Elon Musk’s DOGE team has been pausing and canceling billions of dollars in federal grants. Special interests have noticed, giving rise to hundreds of news stories complaining about the cuts. But these complainers are missing something important: The deeply leveraged federal government is not the only place to ask for money. If these interests are truly serving the public, they should ask states for help.
In debates about political spending, states are often overlooked and underappreciated. But it is the states who formed the federal government, and it’s from the states that the federal government draws its funding and authority. States have the power to accomplish their own policy priorities and the authority to tax people to pay for their lawmakers’ priorities. If the work of those facing DOGE cuts is so essential, their case to state voters and lawmakers should speak for itself.
Under the Trump administration, the federal government has decided to stop lending money for residential solar panels and paused some funding to exterminate the sea lamprey in the Great Lakes. The banks and fisheries that received money can ask state policymakers to fund their efforts. After all, much of what the federal government is cutting is cycled through the states already. Federal transfers to state governments account for a third of state spending.
Federal funding to states does one of two things: It motivates the states to do something that they otherwise wouldn’t do, or it helps them to do something they would do anyway. Both of these things are bad. States should either do the things that are popular with their voters, using state tax dollars, or they shouldn’t do them at all.

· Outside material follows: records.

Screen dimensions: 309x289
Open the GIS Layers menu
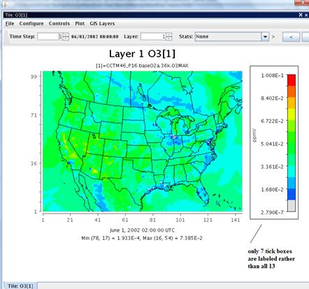[102, 24]
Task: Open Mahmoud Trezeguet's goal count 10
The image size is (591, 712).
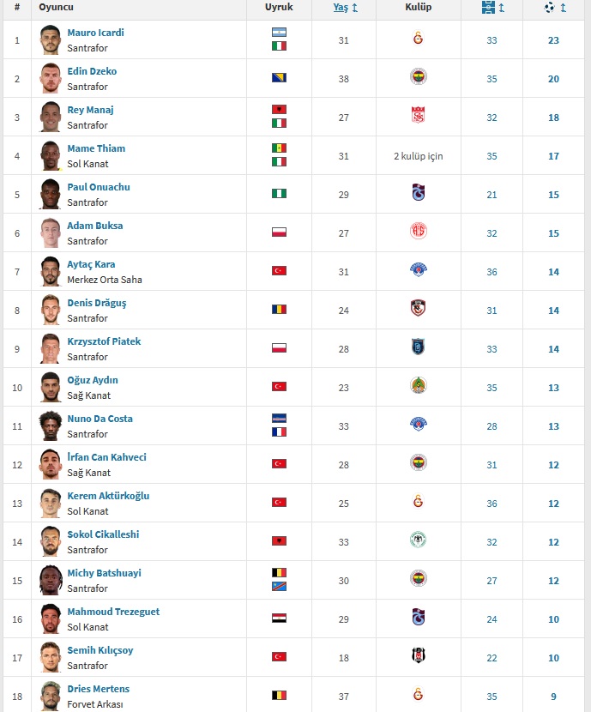Action: click(x=553, y=619)
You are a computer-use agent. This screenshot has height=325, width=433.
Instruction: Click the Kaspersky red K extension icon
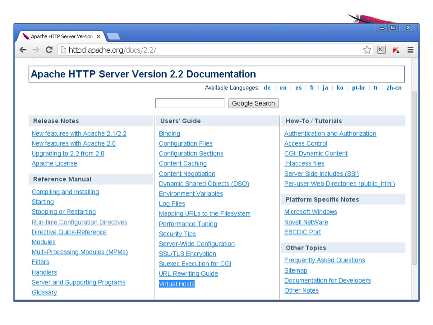pyautogui.click(x=396, y=50)
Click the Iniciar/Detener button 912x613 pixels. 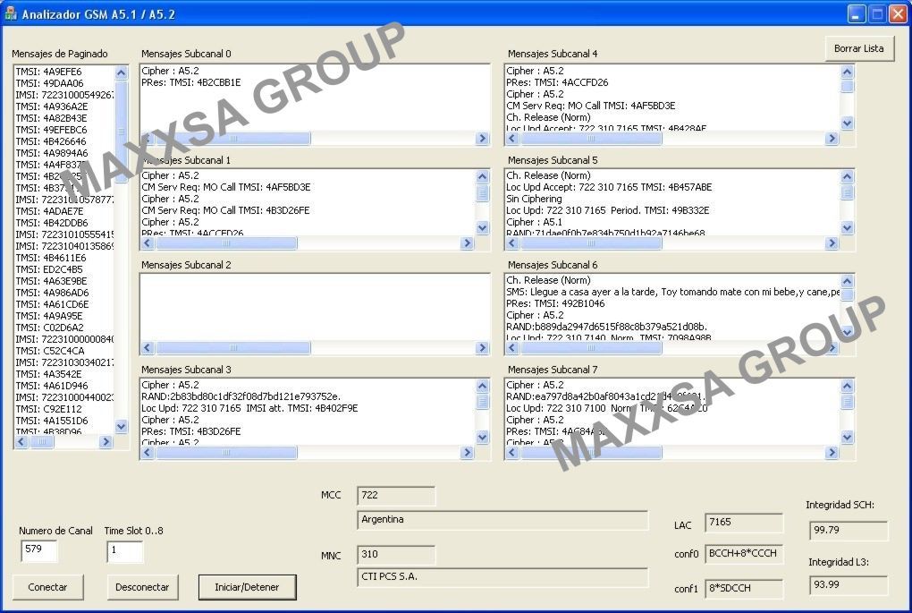click(247, 587)
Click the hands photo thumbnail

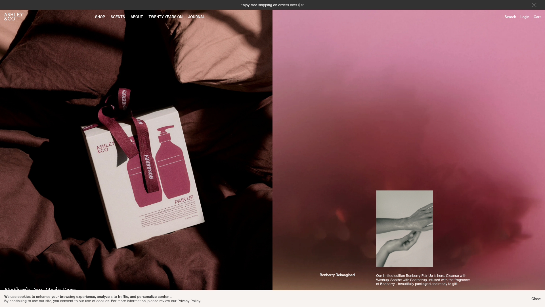404,229
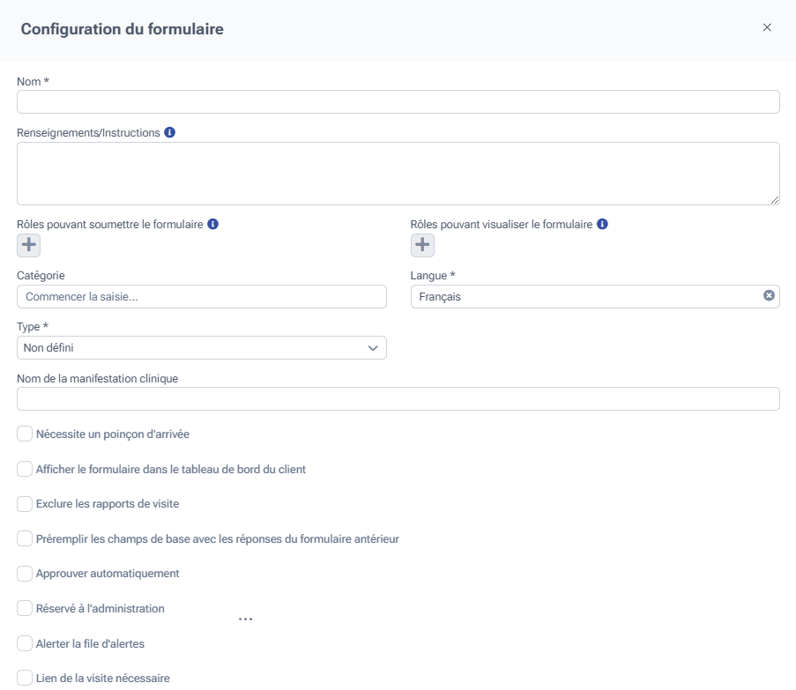
Task: Open the Type dropdown showing Non défini
Action: (x=202, y=348)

Federal money either drives unpopular policies or removes the political consequences for state politicians who would otherwise have to choose how to fund popular policy priorities.
Special interests likely know of this option, but they continue to lament federal cuts. Lobbying all 50 states is hard work. Lobbying the federal government, while not necessarily easy, gives special interests access to a massive, unified and (as the DOGE has revealed) frequently unguarded national purse. Special interests can lobby one government that controls $6.9 trillion in spending or 50 states that control a combined $4.3 trillion in spending.
What’s easier for special interests, however, is not what is best for the country. State governments balance their budgets, and the federal government does not. Federal lawmakers keep taking taxpayers further into debt. Uncle Sam is $28 trillion in debt, more than $200,000 per household. This is a massive debt that is growing beyond our means to pay it down.
Federal debt is a preventable catastrophe waiting to happen. Congress needs to spend less. This is a problem that state governments do not face.
State governments can afford to replace eliminated federal grants. While their combined purse is smaller than the federal government’s, $4.3 trillion in spending is a lot. And states can fund these programs without bankrupting the country. It’s only a matter of whether the things special interests want are popular and benefit the public.
It’s understandable that spending interests want to keep their federal money. They have already convinced Congress to contribute and would prefer to keep those payments going.
If spending interests can’t demonstrate their value to state lawmakers, however, then the federal government shouldn’t have given them money to begin with. It would be better for everyone if special interests turned their focus away from Washington and toward the states that live within their means. This would lead to more competition, better prioritization of spending, and more accountable lawmakers.